If you would like to see NAPgA continue this legal battle with the Shoshone, please consider donating to help us send Andy to the objection meeting in Cody. No amount is too small. If you know any pack goat enthusiast who have not yet renewed their memberships, please contact them and encourage them to join. There is strength in numbers and the membership fees go a long way toward helping pay these expenses. With that being said, your president is now “passing the hat” to all of you. We currently have 157 current members. If I can ask for just $10.00 from each member we can raise enough money to cover this expense by late April. Please help us obtain a victory for goat packing. We can do this and we will.
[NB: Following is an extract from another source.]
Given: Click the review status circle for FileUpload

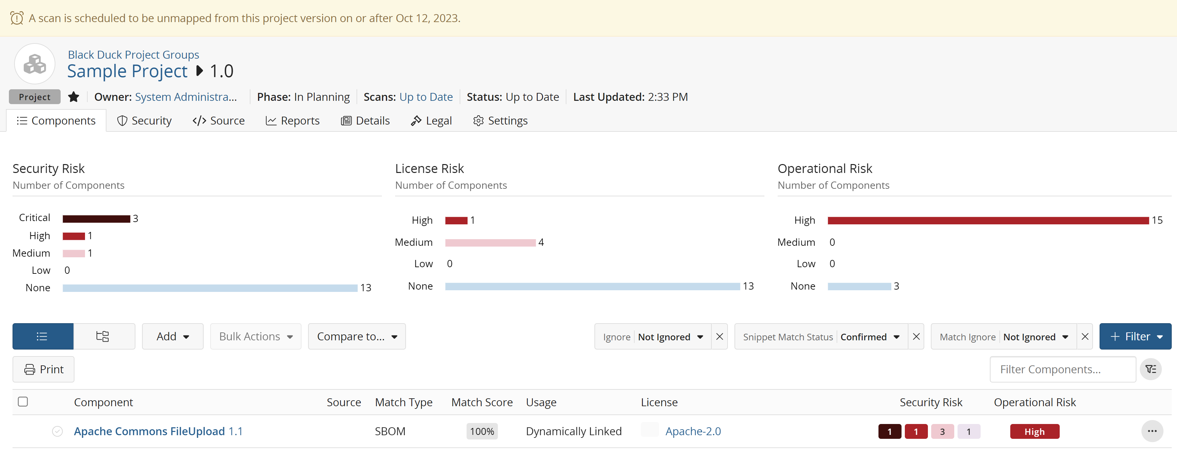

Donations can be made here: Donate | NAPgA
Here is the link for membership sign-ups: http://www.napga.org/membership/join-napga/

Anyone can make a donation by either visiting our website using the PayPal, or send a check to:

NAPgA Treasurer
13 Norwood Pl.
Boise, ID 83716

Thank you for your continued support and “Long Live The Pack Goat”.
Curtis King
President, North American Pack Goat Association


3 thoughts on “Urgent Message from President Curtis King”

  1. Thank you for all your hard work so far. I’m new to goat packing and am currently training 3 one year old whethers. North Arkansas along the Buffalo National River is where my goat dairy is located. Hydala Alpines. I’m looking forward to joining the NAPgA. A donation will be coming soon to help with the fight.🐐😁

  2. Thank you very much for your support! Northern Arkansas is lovely! We took our packgoats there last September and hiked to Hawksbill Crag and several of the trails along the Buffalo National River. Wonderful vacation!

  3. M.ovi has been found in healthy moose, caribou, mule deer, Midwest deer, and I believe bison in Alaska. This is something that’s naturally found in nature and is not easily spread and requires other stress factors to really kick it in.